PASSAGE:
· · · ·

Video sharing: How does it work for students and teachers?

As teachers, we’re already on board with the concept of life-long learning.  Many of us are exploring Web 2.0 tools that maybe we’ve heard of but never explored or taught with in our classrooms.  Blogging about this week’s topic, video sharing, is going to go in several directions, depending on how we see videos being used in the classroom.

One of the first things I considered when thinking about video sharing was You Tube.  Who hasn’t played a You Tube clip in a lesson that had particular relevance to the topic being taught?  Who hasn’t gone to You Tube to find out how to do something like create a wiki or use a social bookmarking tool like Diigo?  Access to online videos has radically changed the way we access information supporting “just in time” learning.  There are of course issues such as the depth of information available – is it detailed enough? Is it relevant?  Who created it? And so on.

Videos in our classrooms can serve various functions.  They can inspire and motivate, instruct and be a representation of student learning.  With general searching, examples of videos are fairly easy to find.  Here is an example of a video that inspires:

This is an example of a video that instructs us how to use the social bookmarking tool Diigo:

This Teacher Tube clip demonstrates instruction:

Here is a sample of a student using video:

While You Tube is the popular video sharing site, Teacher Tube is the educational counterpart providing a space for students and teachers to share videos.  Creating an account is a simple procedure and is required for use of the site involving more than just surfing content.

If students are using video to present the product of their learning, then assessment can be ongoing throughout the process as well as summative, when the finished product is presented to the teacher, class, and wider world if it is posted to a video sharing website.  Peer evaluation can be valuable at this point with students watching for elements such as voice, camera work, content, and how the video engaged its audience.  There is tremendous learning potential with this tool for audience and creators alike.

Safety is a top priority and students also need to know what the expectations are when creating videos.  Protecting personal information would need to be in the forefront of their minds whether they are interviewing, presenting, broadcasting or touring their community to highlight significant landmarks.  There is divide between those teachers who are comfortable teaching in this online environment and those who are not.  As William Kist says, “ What does ‘in loco parentis’ look like in this new arena of social networking?” (p.117)  We have responsibility to our students to keep them safe while preparing them for life.  When they leave school, many are living in, creating in and contributing to the social web.  We have a job to do to prepare them for this environment and with that we need to broaden our own experience and comfort with Web 2.0 tools that are seemingly second nature to so many kids.

· · · ·

GIVEN RECORDS:
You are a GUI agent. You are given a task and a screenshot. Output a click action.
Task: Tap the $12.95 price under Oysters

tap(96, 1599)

· · · ·

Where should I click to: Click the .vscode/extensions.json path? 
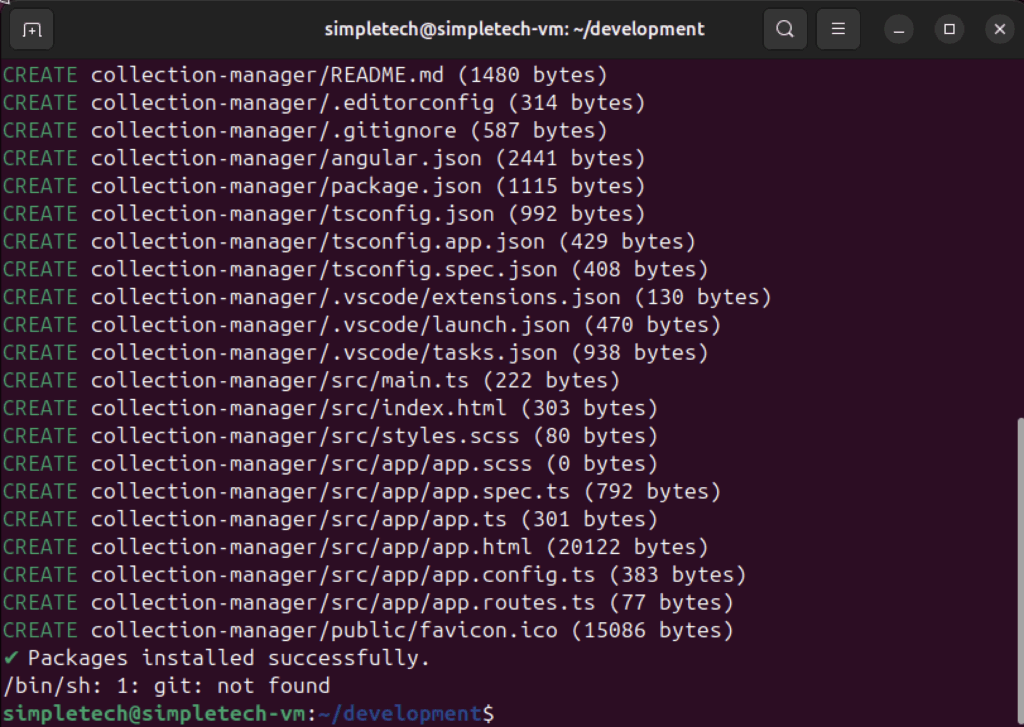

· · · ·

PROBLEM STATEMENT: The passage on video sharing names several things students watch for during peer evaluation of a video. List all of them.

SOLVED EXERCISE:
- voice
- camera work
- content
- how the video engaged its audience